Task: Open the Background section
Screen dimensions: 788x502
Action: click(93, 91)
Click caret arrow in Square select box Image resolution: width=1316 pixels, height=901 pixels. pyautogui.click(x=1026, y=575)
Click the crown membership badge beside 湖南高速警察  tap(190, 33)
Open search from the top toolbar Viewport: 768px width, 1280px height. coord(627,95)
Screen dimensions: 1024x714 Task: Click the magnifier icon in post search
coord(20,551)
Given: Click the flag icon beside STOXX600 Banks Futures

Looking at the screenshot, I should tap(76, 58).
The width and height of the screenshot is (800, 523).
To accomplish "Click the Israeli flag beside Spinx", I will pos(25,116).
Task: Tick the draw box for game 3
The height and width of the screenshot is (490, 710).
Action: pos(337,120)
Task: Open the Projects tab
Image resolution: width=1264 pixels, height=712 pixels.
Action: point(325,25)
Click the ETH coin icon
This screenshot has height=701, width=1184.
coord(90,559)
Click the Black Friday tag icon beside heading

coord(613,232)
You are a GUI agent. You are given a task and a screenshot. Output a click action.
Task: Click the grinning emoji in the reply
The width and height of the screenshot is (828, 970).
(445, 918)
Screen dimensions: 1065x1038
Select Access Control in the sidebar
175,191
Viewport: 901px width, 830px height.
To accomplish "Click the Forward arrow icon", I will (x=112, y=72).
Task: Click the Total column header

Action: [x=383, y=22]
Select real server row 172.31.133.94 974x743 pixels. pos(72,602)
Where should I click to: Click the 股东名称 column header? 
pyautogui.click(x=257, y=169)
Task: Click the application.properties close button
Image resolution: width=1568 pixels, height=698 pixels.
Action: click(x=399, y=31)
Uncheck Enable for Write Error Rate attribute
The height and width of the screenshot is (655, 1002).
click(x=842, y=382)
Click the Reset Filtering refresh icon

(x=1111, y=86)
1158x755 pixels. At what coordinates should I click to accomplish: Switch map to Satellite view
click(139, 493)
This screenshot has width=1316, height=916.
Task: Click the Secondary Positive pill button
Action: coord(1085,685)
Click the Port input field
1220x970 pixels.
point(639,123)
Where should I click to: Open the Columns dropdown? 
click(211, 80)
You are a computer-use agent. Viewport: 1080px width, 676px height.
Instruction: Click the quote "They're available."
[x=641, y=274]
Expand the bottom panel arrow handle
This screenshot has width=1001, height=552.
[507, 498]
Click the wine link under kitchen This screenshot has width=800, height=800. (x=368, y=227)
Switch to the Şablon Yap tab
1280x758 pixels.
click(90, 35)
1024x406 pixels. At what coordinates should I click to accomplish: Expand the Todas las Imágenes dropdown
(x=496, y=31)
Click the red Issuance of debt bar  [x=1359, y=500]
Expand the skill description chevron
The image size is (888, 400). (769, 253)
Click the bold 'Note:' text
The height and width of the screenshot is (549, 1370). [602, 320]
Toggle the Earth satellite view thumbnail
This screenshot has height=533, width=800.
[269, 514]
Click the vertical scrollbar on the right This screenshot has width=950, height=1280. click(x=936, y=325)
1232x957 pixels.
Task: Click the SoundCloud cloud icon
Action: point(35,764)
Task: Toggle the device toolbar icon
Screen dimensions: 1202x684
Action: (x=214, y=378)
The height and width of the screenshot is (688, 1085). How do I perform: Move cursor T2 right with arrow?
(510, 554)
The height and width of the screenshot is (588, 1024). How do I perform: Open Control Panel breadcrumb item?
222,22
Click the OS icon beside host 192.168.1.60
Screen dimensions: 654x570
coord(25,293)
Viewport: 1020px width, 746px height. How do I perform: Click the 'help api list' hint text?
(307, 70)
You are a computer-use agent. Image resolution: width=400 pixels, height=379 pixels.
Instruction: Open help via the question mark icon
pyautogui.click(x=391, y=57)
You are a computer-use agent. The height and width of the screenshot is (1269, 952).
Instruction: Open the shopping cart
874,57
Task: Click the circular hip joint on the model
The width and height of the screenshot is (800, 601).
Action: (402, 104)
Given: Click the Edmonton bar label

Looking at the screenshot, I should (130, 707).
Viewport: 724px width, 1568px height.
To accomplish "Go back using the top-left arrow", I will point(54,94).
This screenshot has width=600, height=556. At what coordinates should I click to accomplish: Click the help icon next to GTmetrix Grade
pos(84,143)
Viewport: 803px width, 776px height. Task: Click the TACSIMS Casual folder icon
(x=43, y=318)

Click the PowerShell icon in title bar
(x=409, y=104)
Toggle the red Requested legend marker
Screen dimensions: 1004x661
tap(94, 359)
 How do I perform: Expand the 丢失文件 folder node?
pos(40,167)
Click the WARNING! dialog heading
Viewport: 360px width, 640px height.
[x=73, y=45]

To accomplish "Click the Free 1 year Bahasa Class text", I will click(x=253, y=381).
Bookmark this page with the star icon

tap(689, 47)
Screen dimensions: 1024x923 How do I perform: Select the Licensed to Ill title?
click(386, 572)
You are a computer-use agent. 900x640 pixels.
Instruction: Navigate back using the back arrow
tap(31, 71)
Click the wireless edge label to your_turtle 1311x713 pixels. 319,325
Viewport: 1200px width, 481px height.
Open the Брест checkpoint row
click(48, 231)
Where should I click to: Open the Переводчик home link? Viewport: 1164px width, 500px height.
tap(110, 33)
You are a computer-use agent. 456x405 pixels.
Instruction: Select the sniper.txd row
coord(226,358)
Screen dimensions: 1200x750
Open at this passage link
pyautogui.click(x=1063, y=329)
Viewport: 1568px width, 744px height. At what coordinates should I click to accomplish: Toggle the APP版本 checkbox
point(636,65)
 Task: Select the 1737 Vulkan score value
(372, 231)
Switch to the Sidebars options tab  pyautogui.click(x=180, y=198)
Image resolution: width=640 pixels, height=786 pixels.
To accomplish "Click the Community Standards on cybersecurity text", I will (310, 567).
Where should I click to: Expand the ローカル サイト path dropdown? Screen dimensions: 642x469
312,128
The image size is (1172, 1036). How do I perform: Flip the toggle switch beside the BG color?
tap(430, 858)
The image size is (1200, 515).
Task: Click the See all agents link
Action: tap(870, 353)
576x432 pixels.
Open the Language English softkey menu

What you will do
Output all of the entries, exactly as they are written.

Task solution
Task: Open the Background section
Screen dimensions: 788x502
Action: click(93, 91)
Click caret arrow in Square select box Image resolution: width=1316 pixels, height=901 pixels. pyautogui.click(x=1026, y=575)
Click the crown membership badge beside 湖南高速警察  tap(190, 33)
Open search from the top toolbar Viewport: 768px width, 1280px height. coord(627,95)
Screen dimensions: 1024x714 Task: Click the magnifier icon in post search
coord(20,551)
Given: Click the flag icon beside STOXX600 Banks Futures

Looking at the screenshot, I should tap(76, 58).
The width and height of the screenshot is (800, 523).
To accomplish "Click the Israeli flag beside Spinx", I will pos(25,116).
Task: Tick the draw box for game 3
The height and width of the screenshot is (490, 710).
Action: pos(337,120)
Task: Open the Projects tab
Image resolution: width=1264 pixels, height=712 pixels.
Action: point(325,25)
Click the ETH coin icon
This screenshot has height=701, width=1184.
coord(90,559)
Click the Black Friday tag icon beside heading

coord(613,232)
You are a GUI agent. You are given a task and a screenshot. Output a click action.
Task: Click the grinning emoji in the reply
The width and height of the screenshot is (828, 970).
(445, 918)
Screen dimensions: 1065x1038
Select Access Control in the sidebar
175,191
Viewport: 901px width, 830px height.
To accomplish "Click the Forward arrow icon", I will (x=112, y=72).
Task: Click the Total column header

Action: [x=383, y=22]
Select real server row 172.31.133.94 974x743 pixels. pos(72,602)
Where should I click to: Click the 股东名称 column header? 
pyautogui.click(x=257, y=169)
Task: Click the application.properties close button
Image resolution: width=1568 pixels, height=698 pixels.
Action: click(x=399, y=31)
Uncheck Enable for Write Error Rate attribute
The height and width of the screenshot is (655, 1002).
click(x=842, y=382)
Click the Reset Filtering refresh icon

(x=1111, y=86)
1158x755 pixels. At what coordinates should I click to accomplish: Switch map to Satellite view
click(139, 493)
This screenshot has width=1316, height=916.
Task: Click the Secondary Positive pill button
Action: coord(1085,685)
Click the Port input field
1220x970 pixels.
point(639,123)
Where should I click to: Open the Columns dropdown? 
click(211, 80)
You are a computer-use agent. Viewport: 1080px width, 676px height.
Instruction: Click the quote "They're available."
[x=641, y=274]
Expand the bottom panel arrow handle
This screenshot has width=1001, height=552.
[507, 498]
Click the wine link under kitchen This screenshot has width=800, height=800. (x=368, y=227)
Switch to the Şablon Yap tab
1280x758 pixels.
click(90, 35)
1024x406 pixels. At what coordinates should I click to accomplish: Expand the Todas las Imágenes dropdown
(x=496, y=31)
Click the red Issuance of debt bar  [x=1359, y=500]
Expand the skill description chevron
The image size is (888, 400). (769, 253)
Click the bold 'Note:' text
The height and width of the screenshot is (549, 1370). [602, 320]
Toggle the Earth satellite view thumbnail
This screenshot has height=533, width=800.
[269, 514]
Click the vertical scrollbar on the right This screenshot has width=950, height=1280. click(x=936, y=325)
1232x957 pixels.
Task: Click the SoundCloud cloud icon
Action: point(35,764)
Task: Toggle the device toolbar icon
Screen dimensions: 1202x684
Action: (x=214, y=378)
The height and width of the screenshot is (688, 1085). How do I perform: Move cursor T2 right with arrow?
(510, 554)
The height and width of the screenshot is (588, 1024). How do I perform: Open Control Panel breadcrumb item?
222,22
Click the OS icon beside host 192.168.1.60
Screen dimensions: 654x570
coord(25,293)
Viewport: 1020px width, 746px height. How do I perform: Click the 'help api list' hint text?
(307, 70)
You are a computer-use agent. Image resolution: width=400 pixels, height=379 pixels.
Instruction: Open help via the question mark icon
pyautogui.click(x=391, y=57)
You are a computer-use agent. The height and width of the screenshot is (1269, 952).
Instruction: Open the shopping cart
874,57
Task: Click the circular hip joint on the model
The width and height of the screenshot is (800, 601).
Action: (402, 104)
Given: Click the Edmonton bar label

Looking at the screenshot, I should (130, 707).
Viewport: 724px width, 1568px height.
To accomplish "Go back using the top-left arrow", I will point(54,94).
This screenshot has width=600, height=556. At what coordinates should I click to accomplish: Click the help icon next to GTmetrix Grade
pos(84,143)
Viewport: 803px width, 776px height. Task: Click the TACSIMS Casual folder icon
(x=43, y=318)

Click the PowerShell icon in title bar
(x=409, y=104)
Toggle the red Requested legend marker
Screen dimensions: 1004x661
tap(94, 359)
 How do I perform: Expand the 丢失文件 folder node?
pos(40,167)
Click the WARNING! dialog heading
Viewport: 360px width, 640px height.
[x=73, y=45]

To accomplish "Click the Free 1 year Bahasa Class text", I will click(x=253, y=381).
Bookmark this page with the star icon

tap(689, 47)
Screen dimensions: 1024x923 How do I perform: Select the Licensed to Ill title?
click(386, 572)
You are a computer-use agent. 900x640 pixels.
Instruction: Navigate back using the back arrow
tap(31, 71)
Click the wireless edge label to your_turtle 1311x713 pixels. 319,325
Viewport: 1200px width, 481px height.
Open the Брест checkpoint row
click(48, 231)
Where should I click to: Open the Переводчик home link? Viewport: 1164px width, 500px height.
tap(110, 33)
You are a computer-use agent. 456x405 pixels.
Instruction: Select the sniper.txd row
coord(226,358)
Screen dimensions: 1200x750
Open at this passage link
pyautogui.click(x=1063, y=329)
Viewport: 1568px width, 744px height. At what coordinates should I click to accomplish: Toggle the APP版本 checkbox
point(636,65)
 Task: Select the 1737 Vulkan score value
(372, 231)
Switch to the Sidebars options tab  pyautogui.click(x=180, y=198)
Image resolution: width=640 pixels, height=786 pixels.
To accomplish "Click the Community Standards on cybersecurity text", I will (310, 567).
Where should I click to: Expand the ローカル サイト path dropdown? Screen dimensions: 642x469
312,128
The image size is (1172, 1036). How do I perform: Flip the toggle switch beside the BG color?
tap(430, 858)
The image size is (1200, 515).
Task: Click the See all agents link
Action: tap(870, 353)
576x432 pixels.
Open the Language English softkey menu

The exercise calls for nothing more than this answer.